In my last blog I talked about a woman who wanted to get her friend to stop commenting to her about her parenting style but she feared offending her friend and losing the friendship. Sometimes it can be tricky to express our feelings and needs wisely. One of most useful skills we can learn when we want to know how to express our feelings or confront problems is the “I statement”. Here are two different ways to express a problem in a conflict. Listen to discern which approach would be more likely to yield better results.
The first one is called an “I” statement. It focuses on you and your feelings.
“Ted, I have a problem. I get upset when you spend money without checking with me first. It puts me in a dilemma of not having enough money to pay our bills. I’d like for you to check with me before you purchase something over $50. Can you do that for me?”
The second one is called a “you” statement. It focuses on what the other person is doing wrong and labeling and judging.
“Ted, you’re driving me crazy when you spend money without telling me. You don’t even think of how that will impact our budget. How can you be so irresponsible and thoughtless?”
Which approach do you think made a discussion with Ted more probable? In the first example, Dana didn’t demean Ted or accuse him of wrongdoing. She stated clearly what she was feeling and asked for a specific change. In the second example where she accused Ted, he most likely responded by arguing with Dana, getting defensive or throwing back some jabs of his own.
Learning how to speak in “I” statements when you want to express yourself or have something difficult to say:
I want or I’d like (describe as specifically as you can):
I want to go to the mountains for vacation this year.
I’d like to see a chick flick tonight.
I’d like you to help me cook dinner tonight. I’m tired.
I don’t want or I don’t like (describe as specifically as you can what you don’t like or want to be different):
I don’t want company tonight.
I don’t like it when you swear at me. It makes me feel disrespected and unloved.
I feel (emotion) when (describe an unacceptable behavior or attitude) and I’d like you to (describe a specific change you’d like to see):
I feel hurt when you are constantly interrupting me when I talk with you. I’d like you to give me five minutes of uninterrupted time to listen to me while I’m talking.
I feel angry when you leave all your dirty clothes all over the floor, and I’d like you to clean them up before we go to bed.
Mom, I have a problem. I feel guilty and anxious when you tell me I’m too strict or too protective with my children. I’d like it so much if you could try to support my parenting decisions. It would mean a lot to me.
Be sure when you’re describing a problem that you describe a behavior or a specific attitude versus an overall character quality. For example, below is an “I statement” that digresses into a criticism. You’re not likely to get much cooperation when you say something like this.
“I feel angry when you leave all your dirty clothes all over the floor. You’re such a slob.”
“Mom! I’m so hurt. Can’t you ever say anything nice? It’s never good enough for you is it?”
Remember, if you have to say something critical or hard, pick a good time to talk about the issue whenever possible. Be specific with what your problem is and the changes you’d like to see.
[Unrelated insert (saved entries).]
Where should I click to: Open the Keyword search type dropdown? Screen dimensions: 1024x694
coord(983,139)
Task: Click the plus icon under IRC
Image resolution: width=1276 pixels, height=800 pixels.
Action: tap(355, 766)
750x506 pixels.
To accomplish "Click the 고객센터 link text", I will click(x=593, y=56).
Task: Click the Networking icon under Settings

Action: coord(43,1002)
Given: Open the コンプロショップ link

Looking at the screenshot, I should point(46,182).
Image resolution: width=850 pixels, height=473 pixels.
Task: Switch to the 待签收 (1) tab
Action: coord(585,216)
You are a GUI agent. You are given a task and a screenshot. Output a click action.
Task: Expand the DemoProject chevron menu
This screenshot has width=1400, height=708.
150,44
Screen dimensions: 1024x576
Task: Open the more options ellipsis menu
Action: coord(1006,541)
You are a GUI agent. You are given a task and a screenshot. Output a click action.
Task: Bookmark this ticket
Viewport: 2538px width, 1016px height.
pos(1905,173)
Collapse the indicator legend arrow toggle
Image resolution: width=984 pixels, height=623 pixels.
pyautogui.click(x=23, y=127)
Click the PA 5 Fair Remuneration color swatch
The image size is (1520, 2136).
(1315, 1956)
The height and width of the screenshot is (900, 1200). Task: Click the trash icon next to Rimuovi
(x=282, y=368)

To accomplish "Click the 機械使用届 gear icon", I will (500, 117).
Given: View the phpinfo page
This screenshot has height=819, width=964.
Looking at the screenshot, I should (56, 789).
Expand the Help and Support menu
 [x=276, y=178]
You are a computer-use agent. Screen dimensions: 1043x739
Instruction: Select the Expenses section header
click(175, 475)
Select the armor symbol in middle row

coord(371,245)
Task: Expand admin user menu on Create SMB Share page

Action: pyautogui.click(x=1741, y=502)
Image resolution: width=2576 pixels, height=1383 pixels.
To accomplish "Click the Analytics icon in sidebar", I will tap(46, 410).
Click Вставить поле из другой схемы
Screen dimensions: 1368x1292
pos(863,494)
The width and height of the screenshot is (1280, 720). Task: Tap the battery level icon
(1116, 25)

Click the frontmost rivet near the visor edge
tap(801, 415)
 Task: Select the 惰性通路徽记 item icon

Avoid using words like “always” or “never.” Be considerate of the other person’s feelings and point of view and work toward reconciling the relationship even if the problem remains unresolved.
Very few conflicts are worth ending a relationship over. Don’t turn minor issues into major battles. No one always gets everything he or she wants. When all else fails and there is a significant impasse, enlist the help of other believers such as a Christian counselor, your pastor, or other wise people in the church.
The apostle Paul pleaded with Euodia and Syntyche to settle their disagreement and asked others in the body of Christ to help them (Philippians 4:2,3).